Exercise requirements –
Give every entry again, exactly.

Collected data entries
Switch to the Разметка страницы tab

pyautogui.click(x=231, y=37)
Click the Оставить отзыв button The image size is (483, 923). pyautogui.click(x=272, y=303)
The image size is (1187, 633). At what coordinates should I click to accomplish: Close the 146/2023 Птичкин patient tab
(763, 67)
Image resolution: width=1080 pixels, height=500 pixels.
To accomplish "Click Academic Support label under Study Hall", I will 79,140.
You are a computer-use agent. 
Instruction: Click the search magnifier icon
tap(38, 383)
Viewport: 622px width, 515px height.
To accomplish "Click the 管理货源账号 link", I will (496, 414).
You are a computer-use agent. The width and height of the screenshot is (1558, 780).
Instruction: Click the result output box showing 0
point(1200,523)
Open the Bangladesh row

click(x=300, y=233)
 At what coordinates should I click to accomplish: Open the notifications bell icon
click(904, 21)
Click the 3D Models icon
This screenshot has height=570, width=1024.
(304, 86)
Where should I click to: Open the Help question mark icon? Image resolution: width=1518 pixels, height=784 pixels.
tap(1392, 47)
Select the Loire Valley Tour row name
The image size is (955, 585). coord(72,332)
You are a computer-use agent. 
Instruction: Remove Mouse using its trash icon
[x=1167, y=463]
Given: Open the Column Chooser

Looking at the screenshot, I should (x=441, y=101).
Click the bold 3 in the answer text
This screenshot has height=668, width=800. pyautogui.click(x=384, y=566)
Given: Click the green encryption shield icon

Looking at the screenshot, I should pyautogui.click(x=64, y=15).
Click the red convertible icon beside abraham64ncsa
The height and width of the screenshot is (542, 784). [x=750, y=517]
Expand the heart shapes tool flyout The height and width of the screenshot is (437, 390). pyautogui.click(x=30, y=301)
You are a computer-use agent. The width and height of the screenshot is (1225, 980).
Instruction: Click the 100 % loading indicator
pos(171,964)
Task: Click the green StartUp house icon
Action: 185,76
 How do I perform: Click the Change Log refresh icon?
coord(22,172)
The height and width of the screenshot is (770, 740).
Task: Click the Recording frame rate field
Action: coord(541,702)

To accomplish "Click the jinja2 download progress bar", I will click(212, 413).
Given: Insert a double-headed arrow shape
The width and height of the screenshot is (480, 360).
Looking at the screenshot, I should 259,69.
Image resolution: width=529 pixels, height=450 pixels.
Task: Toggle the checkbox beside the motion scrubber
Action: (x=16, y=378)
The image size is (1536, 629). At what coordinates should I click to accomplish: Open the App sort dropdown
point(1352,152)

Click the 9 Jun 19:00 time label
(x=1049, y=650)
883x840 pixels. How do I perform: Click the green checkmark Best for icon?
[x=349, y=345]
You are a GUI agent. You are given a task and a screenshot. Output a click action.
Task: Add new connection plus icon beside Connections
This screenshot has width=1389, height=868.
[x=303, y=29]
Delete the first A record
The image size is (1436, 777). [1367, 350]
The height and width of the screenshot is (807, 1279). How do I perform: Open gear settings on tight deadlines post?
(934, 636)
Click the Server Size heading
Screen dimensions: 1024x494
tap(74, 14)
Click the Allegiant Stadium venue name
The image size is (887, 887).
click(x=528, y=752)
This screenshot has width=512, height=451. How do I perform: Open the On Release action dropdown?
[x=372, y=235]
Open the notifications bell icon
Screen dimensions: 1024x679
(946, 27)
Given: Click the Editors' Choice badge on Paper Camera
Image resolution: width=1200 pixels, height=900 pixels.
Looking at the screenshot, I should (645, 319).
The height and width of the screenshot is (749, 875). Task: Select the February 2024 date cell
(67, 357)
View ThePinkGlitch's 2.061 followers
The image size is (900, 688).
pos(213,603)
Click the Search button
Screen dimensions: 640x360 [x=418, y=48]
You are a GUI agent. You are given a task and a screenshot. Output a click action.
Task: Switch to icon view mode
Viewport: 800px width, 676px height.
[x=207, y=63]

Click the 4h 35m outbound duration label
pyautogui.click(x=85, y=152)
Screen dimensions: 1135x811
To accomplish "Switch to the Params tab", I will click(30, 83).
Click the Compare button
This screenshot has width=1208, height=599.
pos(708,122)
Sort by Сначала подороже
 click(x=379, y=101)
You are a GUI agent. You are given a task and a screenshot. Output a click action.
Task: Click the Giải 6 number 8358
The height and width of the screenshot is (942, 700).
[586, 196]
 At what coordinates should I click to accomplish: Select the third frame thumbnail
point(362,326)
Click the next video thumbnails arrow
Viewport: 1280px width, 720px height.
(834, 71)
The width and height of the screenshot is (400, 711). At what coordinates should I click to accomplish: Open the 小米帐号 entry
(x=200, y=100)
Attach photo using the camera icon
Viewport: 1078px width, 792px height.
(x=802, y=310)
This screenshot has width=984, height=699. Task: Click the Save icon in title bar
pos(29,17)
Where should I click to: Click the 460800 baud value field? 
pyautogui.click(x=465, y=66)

Task result –
Switch to the Разметка страницы tab

pyautogui.click(x=231, y=37)
Click the Оставить отзыв button The image size is (483, 923). pyautogui.click(x=272, y=303)
The image size is (1187, 633). At what coordinates should I click to accomplish: Close the 146/2023 Птичкин patient tab
(763, 67)
Image resolution: width=1080 pixels, height=500 pixels.
To accomplish "Click Academic Support label under Study Hall", I will 79,140.
You are a computer-use agent. 
Instruction: Click the search magnifier icon
tap(38, 383)
Viewport: 622px width, 515px height.
To accomplish "Click the 管理货源账号 link", I will (496, 414).
You are a computer-use agent. The width and height of the screenshot is (1558, 780).
Instruction: Click the result output box showing 0
point(1200,523)
Open the Bangladesh row

click(x=300, y=233)
 At what coordinates should I click to accomplish: Open the notifications bell icon
click(904, 21)
Click the 3D Models icon
This screenshot has height=570, width=1024.
(304, 86)
Where should I click to: Open the Help question mark icon? Image resolution: width=1518 pixels, height=784 pixels.
tap(1392, 47)
Select the Loire Valley Tour row name
The image size is (955, 585). coord(72,332)
You are a computer-use agent. 
Instruction: Remove Mouse using its trash icon
[x=1167, y=463]
Given: Open the Column Chooser

Looking at the screenshot, I should (x=441, y=101).
Click the bold 3 in the answer text
This screenshot has height=668, width=800. pyautogui.click(x=384, y=566)
Given: Click the green encryption shield icon

Looking at the screenshot, I should pyautogui.click(x=64, y=15).
Click the red convertible icon beside abraham64ncsa
The height and width of the screenshot is (542, 784). [x=750, y=517]
Expand the heart shapes tool flyout The height and width of the screenshot is (437, 390). pyautogui.click(x=30, y=301)
You are a computer-use agent. The width and height of the screenshot is (1225, 980).
Instruction: Click the 100 % loading indicator
pos(171,964)
Task: Click the green StartUp house icon
Action: 185,76
 How do I perform: Click the Change Log refresh icon?
coord(22,172)
The height and width of the screenshot is (770, 740).
Task: Click the Recording frame rate field
Action: coord(541,702)

To accomplish "Click the jinja2 download progress bar", I will click(212, 413).
Given: Insert a double-headed arrow shape
The width and height of the screenshot is (480, 360).
Looking at the screenshot, I should 259,69.
Image resolution: width=529 pixels, height=450 pixels.
Task: Toggle the checkbox beside the motion scrubber
Action: (x=16, y=378)
The image size is (1536, 629). At what coordinates should I click to accomplish: Open the App sort dropdown
point(1352,152)

Click the 9 Jun 19:00 time label
(x=1049, y=650)
883x840 pixels. How do I perform: Click the green checkmark Best for icon?
[x=349, y=345]
You are a GUI agent. You are given a task and a screenshot. Output a click action.
Task: Add new connection plus icon beside Connections
This screenshot has width=1389, height=868.
[x=303, y=29]
Delete the first A record
The image size is (1436, 777). [1367, 350]
The height and width of the screenshot is (807, 1279). How do I perform: Open gear settings on tight deadlines post?
(934, 636)
Click the Server Size heading
Screen dimensions: 1024x494
tap(74, 14)
Click the Allegiant Stadium venue name
The image size is (887, 887).
click(x=528, y=752)
This screenshot has width=512, height=451. How do I perform: Open the On Release action dropdown?
[x=372, y=235]
Open the notifications bell icon
Screen dimensions: 1024x679
(946, 27)
Given: Click the Editors' Choice badge on Paper Camera
Image resolution: width=1200 pixels, height=900 pixels.
Looking at the screenshot, I should (645, 319).
The height and width of the screenshot is (749, 875). Task: Select the February 2024 date cell
(67, 357)
View ThePinkGlitch's 2.061 followers
The image size is (900, 688).
pos(213,603)
Click the Search button
Screen dimensions: 640x360 [x=418, y=48]
You are a GUI agent. You are given a task and a screenshot. Output a click action.
Task: Switch to icon view mode
Viewport: 800px width, 676px height.
[x=207, y=63]

Click the 4h 35m outbound duration label
pyautogui.click(x=85, y=152)
Screen dimensions: 1135x811
To accomplish "Switch to the Params tab", I will click(30, 83).
Click the Compare button
This screenshot has width=1208, height=599.
pos(708,122)
Sort by Сначала подороже
 click(x=379, y=101)
You are a GUI agent. You are given a task and a screenshot. Output a click action.
Task: Click the Giải 6 number 8358
The height and width of the screenshot is (942, 700).
[586, 196]
 At what coordinates should I click to accomplish: Select the third frame thumbnail
point(362,326)
Click the next video thumbnails arrow
Viewport: 1280px width, 720px height.
(834, 71)
The width and height of the screenshot is (400, 711). At what coordinates should I click to accomplish: Open the 小米帐号 entry
(x=200, y=100)
Attach photo using the camera icon
Viewport: 1078px width, 792px height.
(x=802, y=310)
This screenshot has width=984, height=699. Task: Click the Save icon in title bar
pos(29,17)
Where should I click to: Click the 460800 baud value field? 
pyautogui.click(x=465, y=66)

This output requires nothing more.